For scanned PDFs, the same mapping works in pixel space: Tesseract returns per-word bounding boxes, and coordinates are translated from image pixels to PDF page points using the image's placement transform.
| Component | Library |
|---|---|
| Server | FastAPI + uvicorn |
| PDF extraction & redaction | PyMuPDF (content-stream removal) |
| NER | HuggingFace Transformers (multilingual BERT) |
| External LLM (optional) | Any OpenAI-compatible API via httpx |
| OCR | Tesseract via pytesseract |
| Encryption | AES-256-GCM + PBKDF2 key derivation (cryptography) |
| Frontend | HTML + Tailwind CSS + vanilla JS |
src/
server.py FastAPI routes + static file serving
detector.py PII detection (regex + NER + priority merge)
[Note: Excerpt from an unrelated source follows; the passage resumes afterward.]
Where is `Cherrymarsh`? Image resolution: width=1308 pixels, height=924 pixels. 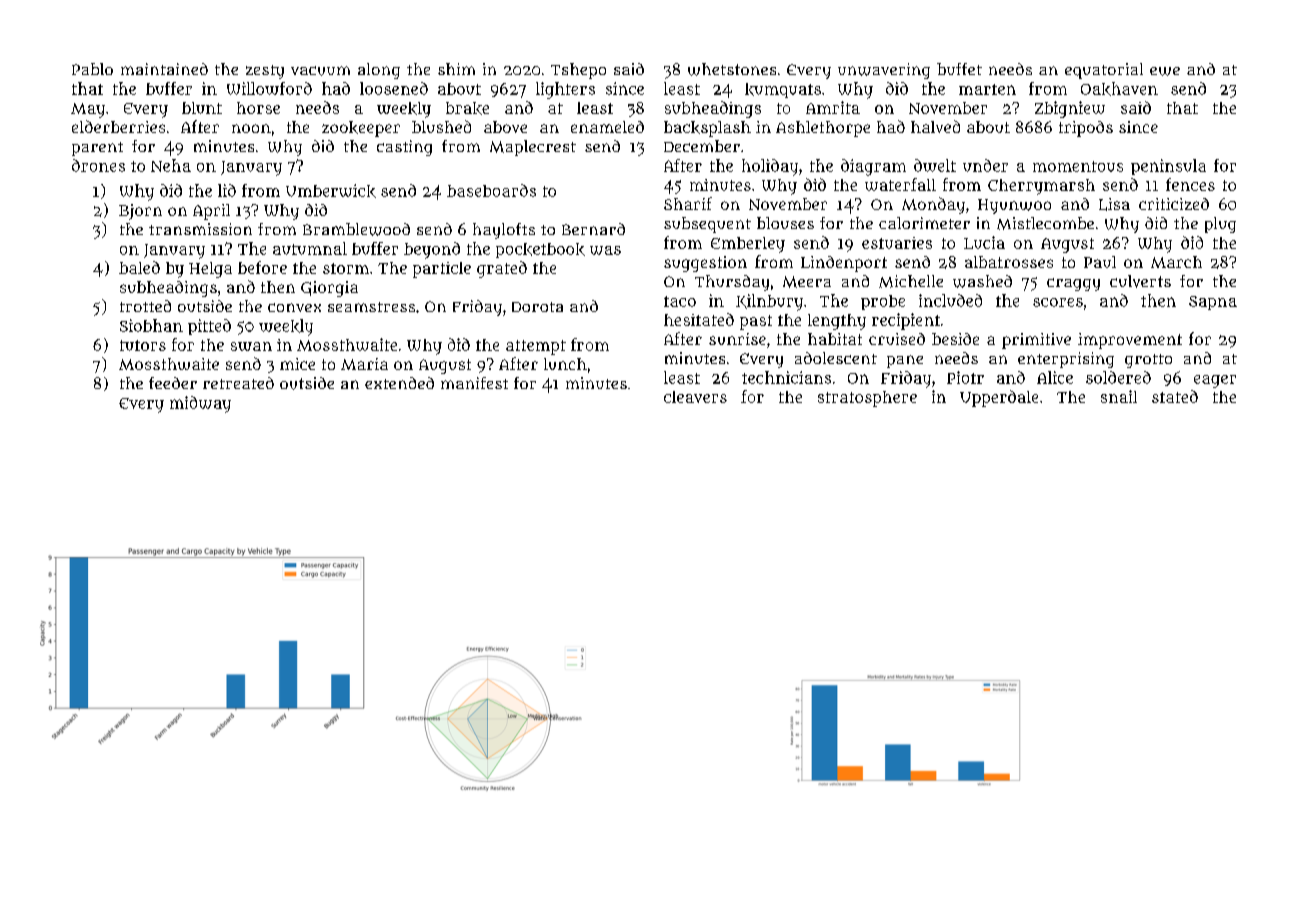 Cherrymarsh is located at coordinates (1041, 187).
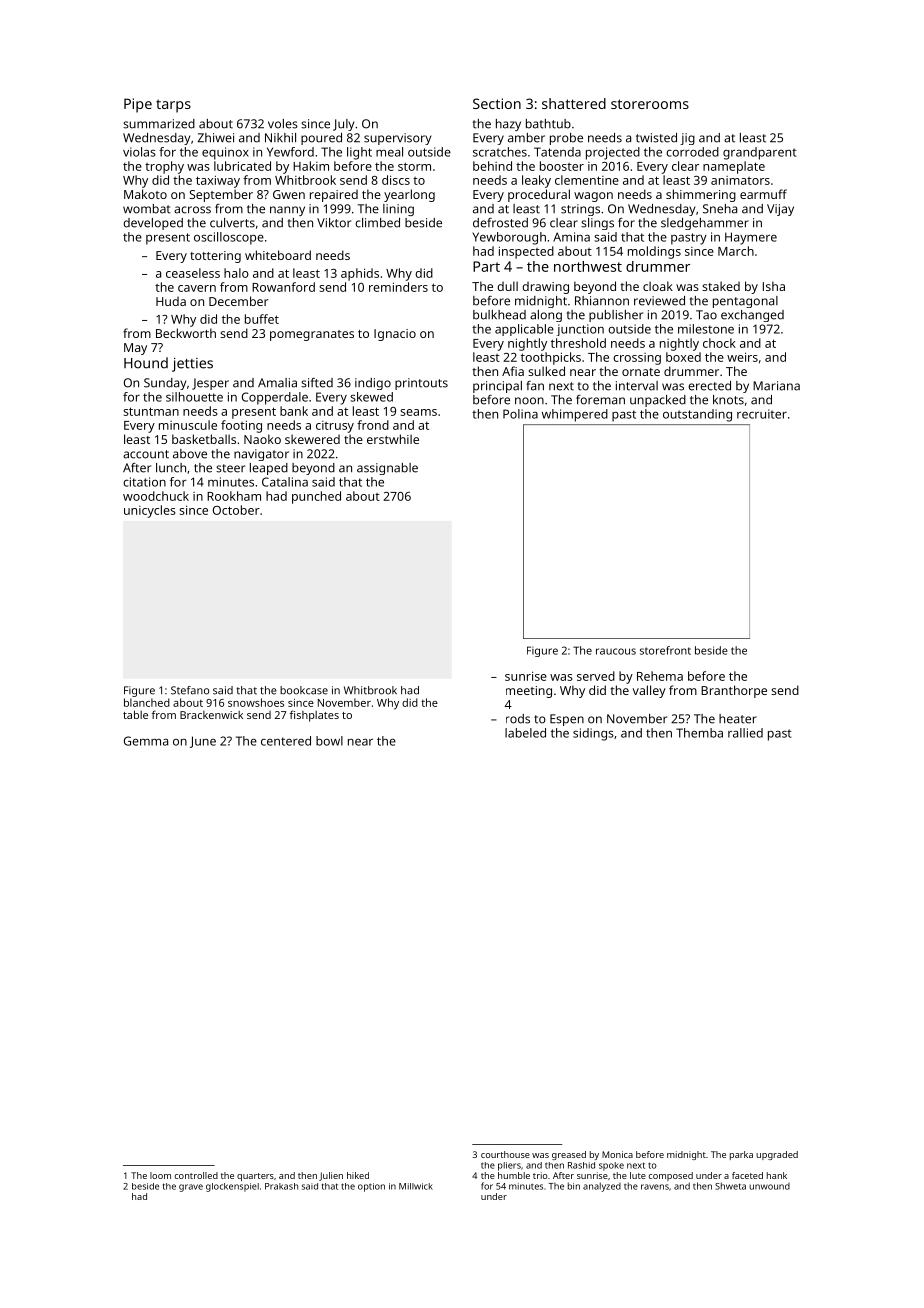 Image resolution: width=924 pixels, height=1308 pixels. What do you see at coordinates (741, 1155) in the screenshot?
I see `parka` at bounding box center [741, 1155].
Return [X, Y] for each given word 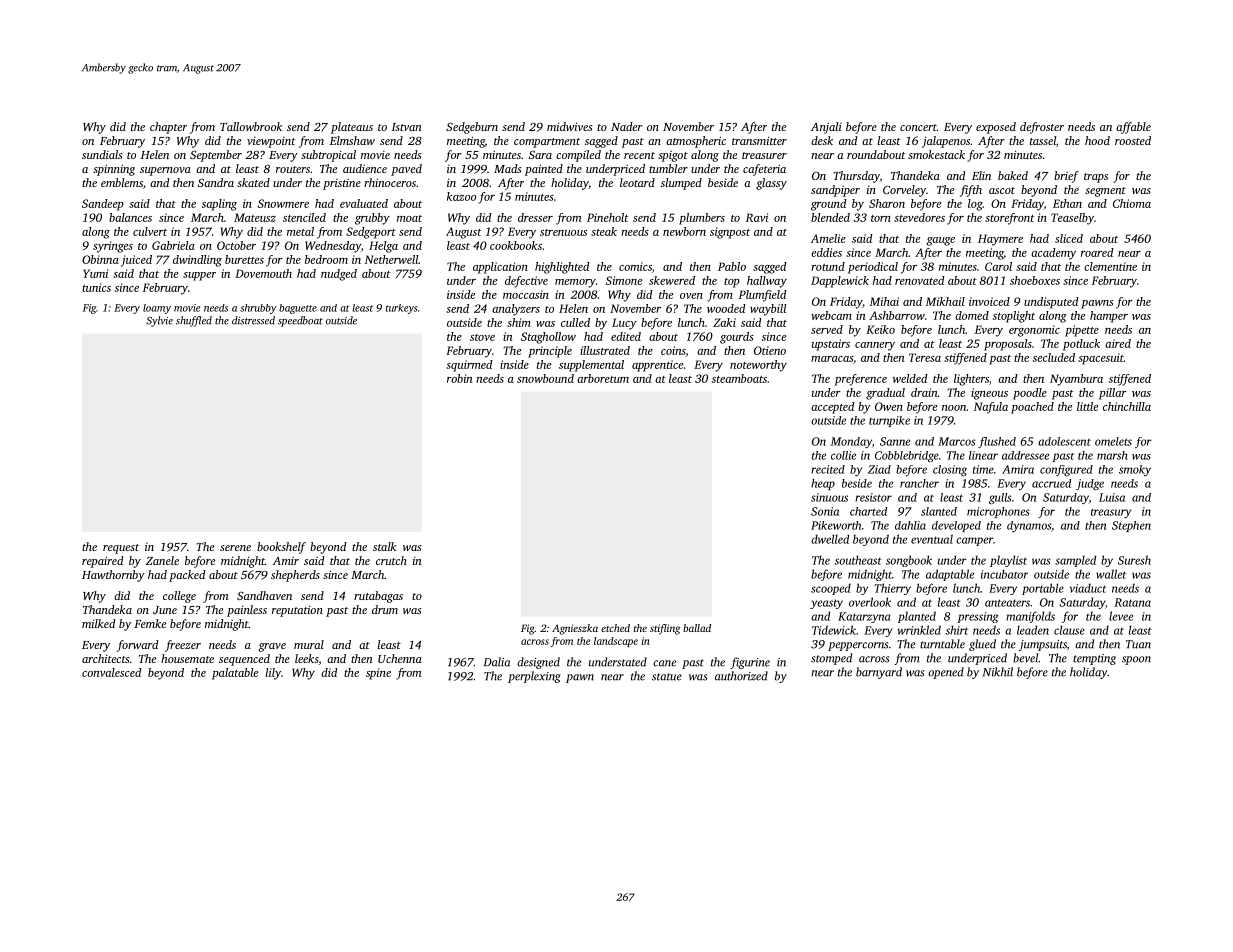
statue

llm_detector.py External LLM NER backend (OpenAI-compatible)
extractor.py PDF text extraction with word-level bounding boxes
redactor.py Text redaction (PyMuPDF) + image redaction (Pillow)
crypto.py Key file encryption / decryption (AES-256-GCM)
ocr.py Tesseract OCR for scanned PDFs + embedded images
models.py Pydantic models
static/
index.html Single-page dark-themed UI
styles.css Minimal custom CSS (animations, badges)
app.js Upload → review → download logic
By default GoCalma uses the local BERT model for NER. To use an external provider instead, click the gear icon in the UI or set environment variables before starting:
export GOCALMA_LLM_ENABLED=true
export GOCALMA_LLM_API_URL=http://localhost:11434/v1 # Ollama default
export GOCALMA_LLM_MODEL=llama3
# export GOCALMA_LLM_API_KEY=sk-... # only for remote providers
./start.shThe UI shows a privacy warning when the API URL points to a non-local server.